The scientists at the drill site on an Eastern Shore farm took their last core from an ancient impact crater Sunday morning, at about 1766 metres. Drilling into the Chesapeake Bay Impact Crater began in mid-September and ran nearly continuously for almost three months.
After the core was raised in the wind and rain at about 8 a.m., the scientists began lowering numerous probes into the borehole and ran into some minor trouble. The probing should end today and the site will come down.
There was no ceremony to mark the final core.

"We were more glad to be finished than anything. We're packing up what we can now."- Greg Gohn, U.S. Geological Survey researcher directing the project.

The USGS paired with the International Continental Scientific Drilling Program on the nearly $1.5 million project to dig into the basement of the 85 kilometre-wide crater. The crater's epicentre is Cape Charles.
Geologists say a fiery space rock, probably an asteroid, blasted into coastal Virginia more than 35 million years ago, carving a hole that quickly filled with tons of water, rubble and debris.
The Chesapeake Bay Impact Crater is the largest of its kind in the United States and the seventh-largest in the world.
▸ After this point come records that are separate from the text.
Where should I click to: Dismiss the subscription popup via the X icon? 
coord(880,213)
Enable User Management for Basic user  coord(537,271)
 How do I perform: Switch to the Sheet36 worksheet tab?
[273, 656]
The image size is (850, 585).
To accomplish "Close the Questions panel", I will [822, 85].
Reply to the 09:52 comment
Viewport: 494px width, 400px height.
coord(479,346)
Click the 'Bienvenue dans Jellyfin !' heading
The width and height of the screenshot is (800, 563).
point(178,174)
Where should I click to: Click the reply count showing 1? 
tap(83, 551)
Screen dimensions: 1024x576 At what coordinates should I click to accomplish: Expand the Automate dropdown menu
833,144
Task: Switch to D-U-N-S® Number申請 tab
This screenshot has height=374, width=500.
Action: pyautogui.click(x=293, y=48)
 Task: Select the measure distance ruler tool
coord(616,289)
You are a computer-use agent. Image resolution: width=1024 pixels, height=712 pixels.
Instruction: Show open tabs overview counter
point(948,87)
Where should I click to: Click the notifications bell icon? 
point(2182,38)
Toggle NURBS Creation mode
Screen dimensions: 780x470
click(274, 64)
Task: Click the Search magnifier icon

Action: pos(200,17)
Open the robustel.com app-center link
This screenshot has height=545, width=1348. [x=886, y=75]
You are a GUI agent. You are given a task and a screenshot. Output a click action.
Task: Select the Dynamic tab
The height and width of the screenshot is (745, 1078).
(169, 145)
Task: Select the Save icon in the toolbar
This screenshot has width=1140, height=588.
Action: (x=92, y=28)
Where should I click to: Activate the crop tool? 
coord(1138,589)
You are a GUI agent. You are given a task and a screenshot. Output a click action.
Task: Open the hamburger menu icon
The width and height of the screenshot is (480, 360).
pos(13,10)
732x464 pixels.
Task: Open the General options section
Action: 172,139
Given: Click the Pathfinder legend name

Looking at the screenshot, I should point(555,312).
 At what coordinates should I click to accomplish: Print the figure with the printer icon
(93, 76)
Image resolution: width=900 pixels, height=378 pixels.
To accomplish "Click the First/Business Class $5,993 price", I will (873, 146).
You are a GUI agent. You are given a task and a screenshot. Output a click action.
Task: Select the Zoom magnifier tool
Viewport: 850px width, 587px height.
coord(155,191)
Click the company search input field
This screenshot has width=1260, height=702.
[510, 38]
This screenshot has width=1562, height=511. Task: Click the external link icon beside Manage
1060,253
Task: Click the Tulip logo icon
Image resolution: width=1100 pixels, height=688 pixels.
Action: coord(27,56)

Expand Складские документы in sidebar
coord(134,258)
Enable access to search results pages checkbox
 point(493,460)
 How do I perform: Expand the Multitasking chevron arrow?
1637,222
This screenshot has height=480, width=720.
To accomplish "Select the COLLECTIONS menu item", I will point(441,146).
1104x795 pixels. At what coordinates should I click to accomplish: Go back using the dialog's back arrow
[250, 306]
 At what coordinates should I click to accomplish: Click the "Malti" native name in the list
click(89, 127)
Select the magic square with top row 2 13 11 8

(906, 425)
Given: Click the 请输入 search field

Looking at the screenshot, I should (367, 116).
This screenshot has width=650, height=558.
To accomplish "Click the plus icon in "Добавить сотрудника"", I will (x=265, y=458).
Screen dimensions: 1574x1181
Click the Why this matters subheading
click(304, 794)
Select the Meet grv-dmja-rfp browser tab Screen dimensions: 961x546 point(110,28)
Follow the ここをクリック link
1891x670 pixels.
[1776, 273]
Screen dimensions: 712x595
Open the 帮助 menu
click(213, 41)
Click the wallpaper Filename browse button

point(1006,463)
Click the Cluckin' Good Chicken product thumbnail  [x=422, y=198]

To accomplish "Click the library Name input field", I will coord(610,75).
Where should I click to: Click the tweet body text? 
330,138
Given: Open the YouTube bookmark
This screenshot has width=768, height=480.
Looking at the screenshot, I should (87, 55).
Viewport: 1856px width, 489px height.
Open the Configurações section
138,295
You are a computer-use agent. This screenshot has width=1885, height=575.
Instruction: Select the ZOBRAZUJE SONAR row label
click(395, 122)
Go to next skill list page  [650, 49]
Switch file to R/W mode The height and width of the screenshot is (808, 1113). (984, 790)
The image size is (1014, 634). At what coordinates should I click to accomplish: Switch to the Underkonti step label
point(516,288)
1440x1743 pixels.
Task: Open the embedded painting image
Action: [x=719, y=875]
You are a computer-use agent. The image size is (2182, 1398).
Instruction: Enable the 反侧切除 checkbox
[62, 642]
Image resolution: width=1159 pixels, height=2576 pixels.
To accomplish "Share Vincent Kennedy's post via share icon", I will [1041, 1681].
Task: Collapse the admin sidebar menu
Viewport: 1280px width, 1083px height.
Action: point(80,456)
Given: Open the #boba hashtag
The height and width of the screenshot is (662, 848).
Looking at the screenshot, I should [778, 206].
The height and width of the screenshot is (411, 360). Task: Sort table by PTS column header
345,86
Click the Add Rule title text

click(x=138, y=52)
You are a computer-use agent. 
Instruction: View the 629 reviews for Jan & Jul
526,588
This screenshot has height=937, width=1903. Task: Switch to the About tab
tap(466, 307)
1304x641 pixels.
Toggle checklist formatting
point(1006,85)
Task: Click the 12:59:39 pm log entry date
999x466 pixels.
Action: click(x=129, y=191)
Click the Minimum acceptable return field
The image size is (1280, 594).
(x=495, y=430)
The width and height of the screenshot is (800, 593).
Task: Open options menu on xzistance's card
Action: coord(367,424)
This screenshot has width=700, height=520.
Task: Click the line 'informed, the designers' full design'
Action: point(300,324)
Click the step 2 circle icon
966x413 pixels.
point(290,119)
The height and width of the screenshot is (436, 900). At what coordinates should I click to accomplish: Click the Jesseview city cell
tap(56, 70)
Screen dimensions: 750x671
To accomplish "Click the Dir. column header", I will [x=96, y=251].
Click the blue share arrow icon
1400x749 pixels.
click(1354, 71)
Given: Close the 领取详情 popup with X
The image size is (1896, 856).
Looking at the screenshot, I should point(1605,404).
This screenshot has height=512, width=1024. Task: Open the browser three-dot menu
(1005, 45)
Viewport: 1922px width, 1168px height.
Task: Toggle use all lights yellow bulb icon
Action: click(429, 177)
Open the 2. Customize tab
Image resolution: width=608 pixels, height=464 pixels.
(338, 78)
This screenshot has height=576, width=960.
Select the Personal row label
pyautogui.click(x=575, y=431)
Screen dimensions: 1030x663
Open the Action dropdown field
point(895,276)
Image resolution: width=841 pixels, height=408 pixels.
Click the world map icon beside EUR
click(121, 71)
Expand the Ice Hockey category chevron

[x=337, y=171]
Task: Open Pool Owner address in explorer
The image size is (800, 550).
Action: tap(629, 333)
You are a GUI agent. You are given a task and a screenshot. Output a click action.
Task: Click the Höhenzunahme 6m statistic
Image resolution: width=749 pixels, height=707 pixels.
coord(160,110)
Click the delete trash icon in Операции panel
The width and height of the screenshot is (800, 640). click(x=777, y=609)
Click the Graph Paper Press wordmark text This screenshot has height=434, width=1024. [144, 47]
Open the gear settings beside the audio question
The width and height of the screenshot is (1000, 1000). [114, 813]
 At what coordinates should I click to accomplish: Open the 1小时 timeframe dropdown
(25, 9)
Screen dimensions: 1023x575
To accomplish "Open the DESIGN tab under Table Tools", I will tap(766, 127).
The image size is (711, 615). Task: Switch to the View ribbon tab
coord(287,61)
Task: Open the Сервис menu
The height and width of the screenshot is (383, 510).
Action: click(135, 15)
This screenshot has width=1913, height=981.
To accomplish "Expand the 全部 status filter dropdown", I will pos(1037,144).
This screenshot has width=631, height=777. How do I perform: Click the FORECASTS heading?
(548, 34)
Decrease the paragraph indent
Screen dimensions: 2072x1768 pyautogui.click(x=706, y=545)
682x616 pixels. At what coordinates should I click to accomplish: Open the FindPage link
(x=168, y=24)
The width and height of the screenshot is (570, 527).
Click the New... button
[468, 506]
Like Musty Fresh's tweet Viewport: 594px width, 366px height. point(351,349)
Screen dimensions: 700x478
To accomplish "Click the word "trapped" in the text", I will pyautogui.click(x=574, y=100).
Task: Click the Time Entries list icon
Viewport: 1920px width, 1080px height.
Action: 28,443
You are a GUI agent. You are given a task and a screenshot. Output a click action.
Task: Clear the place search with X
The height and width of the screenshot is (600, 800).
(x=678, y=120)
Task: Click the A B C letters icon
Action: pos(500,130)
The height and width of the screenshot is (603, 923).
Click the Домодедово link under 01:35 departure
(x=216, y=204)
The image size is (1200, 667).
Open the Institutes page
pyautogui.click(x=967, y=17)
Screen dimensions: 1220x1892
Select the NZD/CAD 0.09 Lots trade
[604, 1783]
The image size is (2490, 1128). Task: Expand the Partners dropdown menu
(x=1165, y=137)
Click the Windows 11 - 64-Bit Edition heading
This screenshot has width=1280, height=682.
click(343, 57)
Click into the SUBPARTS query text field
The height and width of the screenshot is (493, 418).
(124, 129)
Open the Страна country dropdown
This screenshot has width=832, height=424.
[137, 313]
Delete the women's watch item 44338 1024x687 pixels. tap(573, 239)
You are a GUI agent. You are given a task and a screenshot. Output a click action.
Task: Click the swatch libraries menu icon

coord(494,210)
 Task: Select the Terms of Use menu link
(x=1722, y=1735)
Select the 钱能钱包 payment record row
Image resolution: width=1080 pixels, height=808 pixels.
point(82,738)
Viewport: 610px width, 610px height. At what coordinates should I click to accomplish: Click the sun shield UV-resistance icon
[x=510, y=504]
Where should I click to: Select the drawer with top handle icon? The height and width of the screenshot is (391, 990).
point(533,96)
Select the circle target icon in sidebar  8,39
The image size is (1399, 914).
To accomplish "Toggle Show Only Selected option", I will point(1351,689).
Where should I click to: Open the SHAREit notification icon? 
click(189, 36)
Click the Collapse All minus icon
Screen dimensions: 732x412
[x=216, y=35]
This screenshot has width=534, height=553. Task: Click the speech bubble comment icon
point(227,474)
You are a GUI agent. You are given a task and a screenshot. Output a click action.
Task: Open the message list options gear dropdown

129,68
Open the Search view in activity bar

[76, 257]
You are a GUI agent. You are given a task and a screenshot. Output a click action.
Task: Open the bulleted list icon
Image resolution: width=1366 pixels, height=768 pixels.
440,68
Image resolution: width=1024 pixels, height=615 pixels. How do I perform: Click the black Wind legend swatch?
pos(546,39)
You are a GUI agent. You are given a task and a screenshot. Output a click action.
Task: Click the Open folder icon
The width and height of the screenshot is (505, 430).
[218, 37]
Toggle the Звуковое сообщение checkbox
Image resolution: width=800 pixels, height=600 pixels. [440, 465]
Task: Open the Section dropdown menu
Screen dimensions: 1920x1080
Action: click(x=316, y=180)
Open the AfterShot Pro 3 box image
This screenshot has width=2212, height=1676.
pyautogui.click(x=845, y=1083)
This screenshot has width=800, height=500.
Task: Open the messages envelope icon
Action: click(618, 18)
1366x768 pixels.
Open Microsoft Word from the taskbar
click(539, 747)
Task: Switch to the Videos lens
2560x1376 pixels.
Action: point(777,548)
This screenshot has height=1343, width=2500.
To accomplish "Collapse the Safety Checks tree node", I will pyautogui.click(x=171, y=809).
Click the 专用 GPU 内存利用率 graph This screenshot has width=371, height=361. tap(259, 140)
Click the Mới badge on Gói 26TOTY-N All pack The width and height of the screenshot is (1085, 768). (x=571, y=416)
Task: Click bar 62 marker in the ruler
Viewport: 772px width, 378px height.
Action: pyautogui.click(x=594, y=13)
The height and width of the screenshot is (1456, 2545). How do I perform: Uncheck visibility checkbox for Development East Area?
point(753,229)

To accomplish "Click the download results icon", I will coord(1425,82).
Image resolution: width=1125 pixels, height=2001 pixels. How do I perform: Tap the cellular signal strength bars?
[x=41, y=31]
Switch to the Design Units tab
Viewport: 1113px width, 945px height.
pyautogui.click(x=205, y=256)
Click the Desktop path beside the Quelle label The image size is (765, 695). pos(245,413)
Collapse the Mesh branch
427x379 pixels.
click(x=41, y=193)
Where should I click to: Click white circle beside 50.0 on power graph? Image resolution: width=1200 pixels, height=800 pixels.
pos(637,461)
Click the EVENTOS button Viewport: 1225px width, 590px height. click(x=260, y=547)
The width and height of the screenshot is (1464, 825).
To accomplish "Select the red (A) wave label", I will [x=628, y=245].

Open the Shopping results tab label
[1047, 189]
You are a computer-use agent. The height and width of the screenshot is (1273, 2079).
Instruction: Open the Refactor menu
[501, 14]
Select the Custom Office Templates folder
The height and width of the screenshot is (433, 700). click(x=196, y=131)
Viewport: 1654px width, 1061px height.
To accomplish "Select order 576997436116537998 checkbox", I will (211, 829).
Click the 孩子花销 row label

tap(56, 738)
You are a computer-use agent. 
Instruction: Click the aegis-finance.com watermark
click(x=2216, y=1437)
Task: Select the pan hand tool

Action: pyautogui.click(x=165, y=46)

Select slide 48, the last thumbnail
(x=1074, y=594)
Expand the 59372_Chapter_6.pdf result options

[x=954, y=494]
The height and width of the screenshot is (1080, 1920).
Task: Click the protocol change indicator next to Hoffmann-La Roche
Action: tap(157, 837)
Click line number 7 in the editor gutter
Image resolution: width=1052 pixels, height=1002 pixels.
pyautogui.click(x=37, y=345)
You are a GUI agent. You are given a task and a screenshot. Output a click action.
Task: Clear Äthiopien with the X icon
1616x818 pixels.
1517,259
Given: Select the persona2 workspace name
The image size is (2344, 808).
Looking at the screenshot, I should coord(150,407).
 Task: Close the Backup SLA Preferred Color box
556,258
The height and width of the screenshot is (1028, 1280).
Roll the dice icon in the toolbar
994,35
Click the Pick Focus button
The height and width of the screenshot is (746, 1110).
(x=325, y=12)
It sits 305 metres beneath the lower part of the bay, surrounding peninsulas and the intercontinental shelf of the Atlantic Ocean.
Earlier bore holes were drilled along the crater's outer rim in Mathews County, Newport News and at NASA's Langley Research Centre. The deepest was about 823 metres.
In early March, dozens of scientists will gather for a "sampling party" to retrieve specific sections of the cores, housed by the USGS in Reston, for their research.

Scientists expect the drilling to reveal more about the effects the prehistoric impact had on the region's geology and water supply and to help better estimate the space rock's speed, size and energy as it slammed into the seabed. Other scientists will study samples of prehistoric water found in the cores that had been trapped in the crater's depths by the impact's aftermath.